Information
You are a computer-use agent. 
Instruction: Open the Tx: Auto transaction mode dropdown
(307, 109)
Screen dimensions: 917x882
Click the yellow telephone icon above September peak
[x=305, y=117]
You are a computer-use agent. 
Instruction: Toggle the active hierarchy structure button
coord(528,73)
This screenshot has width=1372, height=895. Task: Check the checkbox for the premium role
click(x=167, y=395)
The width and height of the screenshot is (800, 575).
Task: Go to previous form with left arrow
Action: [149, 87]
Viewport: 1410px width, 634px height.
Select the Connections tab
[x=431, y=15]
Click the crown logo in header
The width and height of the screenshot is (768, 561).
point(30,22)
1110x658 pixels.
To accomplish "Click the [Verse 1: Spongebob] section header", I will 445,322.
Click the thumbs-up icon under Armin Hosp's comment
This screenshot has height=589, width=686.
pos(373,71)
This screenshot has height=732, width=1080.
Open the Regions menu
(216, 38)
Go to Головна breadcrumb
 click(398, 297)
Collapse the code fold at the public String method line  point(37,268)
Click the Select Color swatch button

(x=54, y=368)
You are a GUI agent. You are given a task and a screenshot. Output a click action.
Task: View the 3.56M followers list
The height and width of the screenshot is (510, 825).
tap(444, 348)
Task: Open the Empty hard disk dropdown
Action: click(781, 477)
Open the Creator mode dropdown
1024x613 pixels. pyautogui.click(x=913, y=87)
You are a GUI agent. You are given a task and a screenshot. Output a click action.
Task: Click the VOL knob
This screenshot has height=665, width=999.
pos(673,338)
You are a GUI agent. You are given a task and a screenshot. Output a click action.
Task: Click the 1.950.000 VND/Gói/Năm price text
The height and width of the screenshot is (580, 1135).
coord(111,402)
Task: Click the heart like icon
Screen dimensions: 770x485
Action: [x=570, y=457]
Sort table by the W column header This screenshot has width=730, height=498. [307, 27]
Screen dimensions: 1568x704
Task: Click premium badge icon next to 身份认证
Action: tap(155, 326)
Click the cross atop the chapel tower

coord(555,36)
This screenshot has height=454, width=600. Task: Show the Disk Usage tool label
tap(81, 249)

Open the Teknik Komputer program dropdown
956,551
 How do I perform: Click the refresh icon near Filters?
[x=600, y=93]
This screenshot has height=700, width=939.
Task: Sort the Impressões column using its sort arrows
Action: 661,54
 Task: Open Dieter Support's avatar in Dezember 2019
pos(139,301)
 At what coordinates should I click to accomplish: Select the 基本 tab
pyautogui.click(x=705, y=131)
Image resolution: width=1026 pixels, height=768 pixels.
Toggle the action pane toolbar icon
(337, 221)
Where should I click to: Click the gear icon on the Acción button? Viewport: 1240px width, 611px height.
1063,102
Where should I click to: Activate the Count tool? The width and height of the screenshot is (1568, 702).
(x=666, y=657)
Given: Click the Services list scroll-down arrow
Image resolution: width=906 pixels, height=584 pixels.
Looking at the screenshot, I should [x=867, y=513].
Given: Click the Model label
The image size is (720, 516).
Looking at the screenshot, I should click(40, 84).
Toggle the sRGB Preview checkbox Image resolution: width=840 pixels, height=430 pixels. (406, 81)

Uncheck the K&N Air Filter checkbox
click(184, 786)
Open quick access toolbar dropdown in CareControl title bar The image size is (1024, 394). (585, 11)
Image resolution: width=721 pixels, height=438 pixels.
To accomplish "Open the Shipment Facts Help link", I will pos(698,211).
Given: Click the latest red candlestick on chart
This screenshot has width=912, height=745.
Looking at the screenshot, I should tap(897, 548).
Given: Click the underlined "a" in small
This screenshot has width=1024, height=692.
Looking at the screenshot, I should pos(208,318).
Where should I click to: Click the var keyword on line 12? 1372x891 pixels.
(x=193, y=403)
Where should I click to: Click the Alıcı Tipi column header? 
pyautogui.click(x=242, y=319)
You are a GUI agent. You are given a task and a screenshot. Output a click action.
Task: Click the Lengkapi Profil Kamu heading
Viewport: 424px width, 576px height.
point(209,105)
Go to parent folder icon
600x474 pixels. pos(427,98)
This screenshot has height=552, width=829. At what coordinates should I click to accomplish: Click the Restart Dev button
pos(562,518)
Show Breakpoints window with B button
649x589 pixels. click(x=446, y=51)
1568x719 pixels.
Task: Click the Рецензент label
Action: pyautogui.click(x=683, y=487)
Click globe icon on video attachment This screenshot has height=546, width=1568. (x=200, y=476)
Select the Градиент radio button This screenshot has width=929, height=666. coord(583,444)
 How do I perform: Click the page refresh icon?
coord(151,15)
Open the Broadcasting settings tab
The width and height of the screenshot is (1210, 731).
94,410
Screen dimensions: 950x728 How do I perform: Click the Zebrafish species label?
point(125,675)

What you are asked to do
Go through the material above and report each line containing "list".

Task solution
Task: View the 3.56M followers list
Given: Click the Services list scroll-down arrow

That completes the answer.